I tried DFS first - as in Sol 1, using an int to store the smallest sum we got so far, even though it uses O(1) space, it has O(n^2) time complexity and overlapped sub-problems.

I turned to DP. It is obvious we can use a 2-D dp matrix to record all the smallest sum up to some number, where dp[i][j] record the smallest sum to j-th entry of i-th vector in triangle. However, the problem asks for O(n) space complexity.

Think about bottom-up approach instead. We use a length-n dp vector to record the smallest sum up to some number as well, where n is length of triangle. But this time, we update/re-use the dp vector iteratively as we scan through the triangle toward the pinnacle. Thus, for triangle[i], we only need the first [0 : i] of the vector.

How about the transition function? Well, except for the bottom row, where dp[i] equals each entry of the vector, we compute the new dp[i] by adding the number itself to the smallest value of its adjacent two number in the row below. We repeat this process until we reach the pinnacle.
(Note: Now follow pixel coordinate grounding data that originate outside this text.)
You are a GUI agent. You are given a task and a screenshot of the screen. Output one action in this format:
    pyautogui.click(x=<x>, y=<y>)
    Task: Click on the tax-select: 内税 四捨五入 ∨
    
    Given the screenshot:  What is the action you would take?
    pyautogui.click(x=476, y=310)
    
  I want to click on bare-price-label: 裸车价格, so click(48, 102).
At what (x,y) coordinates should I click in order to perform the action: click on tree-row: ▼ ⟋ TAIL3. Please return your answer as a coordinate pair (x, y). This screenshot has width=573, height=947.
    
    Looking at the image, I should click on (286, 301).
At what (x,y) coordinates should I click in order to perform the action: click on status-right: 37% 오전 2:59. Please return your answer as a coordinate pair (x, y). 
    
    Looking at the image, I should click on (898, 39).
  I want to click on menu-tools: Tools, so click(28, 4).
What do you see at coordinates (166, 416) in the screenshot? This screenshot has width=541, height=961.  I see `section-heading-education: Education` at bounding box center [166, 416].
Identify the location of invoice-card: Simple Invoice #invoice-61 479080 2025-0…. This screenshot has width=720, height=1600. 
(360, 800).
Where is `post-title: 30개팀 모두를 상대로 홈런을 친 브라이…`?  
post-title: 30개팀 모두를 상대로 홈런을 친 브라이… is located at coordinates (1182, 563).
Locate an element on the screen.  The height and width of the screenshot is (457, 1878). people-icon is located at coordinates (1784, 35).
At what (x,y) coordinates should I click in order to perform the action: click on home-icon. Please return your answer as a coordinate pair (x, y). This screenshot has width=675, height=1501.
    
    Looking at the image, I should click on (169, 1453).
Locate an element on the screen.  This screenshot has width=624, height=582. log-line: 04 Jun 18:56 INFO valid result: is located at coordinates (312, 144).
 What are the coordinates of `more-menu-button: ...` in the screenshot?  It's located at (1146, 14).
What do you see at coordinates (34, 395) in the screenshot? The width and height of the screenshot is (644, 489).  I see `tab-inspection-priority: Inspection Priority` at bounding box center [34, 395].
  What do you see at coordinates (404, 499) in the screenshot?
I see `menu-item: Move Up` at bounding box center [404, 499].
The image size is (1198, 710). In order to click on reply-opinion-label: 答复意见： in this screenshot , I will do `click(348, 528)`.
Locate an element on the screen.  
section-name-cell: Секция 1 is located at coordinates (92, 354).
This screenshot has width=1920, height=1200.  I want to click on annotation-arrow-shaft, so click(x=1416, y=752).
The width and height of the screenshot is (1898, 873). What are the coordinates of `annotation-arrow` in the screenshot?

See Sol 2 for code.

Code:
Sol 1 - DFS (TLE)

int minimumTotal(vector<vector<int> > &triangle) {
    if (triangle.empty()) return 0;
    int n=triangle.size();
    //vector<int> minVec(n,INT_MAX);
    int m=INT_MAX;
    recur(triangle, m, 0, 0, 0);
    return m;
}
// i-row num; j-index in each vector
void recur(vector<vector<int>>& triangle, int& m, int val, int i, int j) {
    if (i==triangle.size()) {
        m=min(m,val);
        return;
    }
    recur(triangle, m, triangle[i][j]+val, i+1, j);
    recur(triangle, m, triangle[i][j]+val, i+1, j+1);
}

Sol 2 - DP

class Solution {
public:
    // try 2 - DP
    int minimumTotal(vector<vector<int> >&triangle) {
        if (triangle.empty()) return 0;
        vector<int> dp(triangle.size(), INT_MAX); // dp vector-reuse on every row
        // Build bottom up
        for (int i=triangle.size()-1; i>=0; i--) {
            for (int j=0; j<triangle[i].size(); j++) {
                if (i==triangle.size()-1) // The initial condition
                    dp[j]=triangle[i][j];
                else
                    dp[j]=triangle[i][j]+min(dp[j], dp[j+1]);
            }
        }
        return dp[0];
    }
};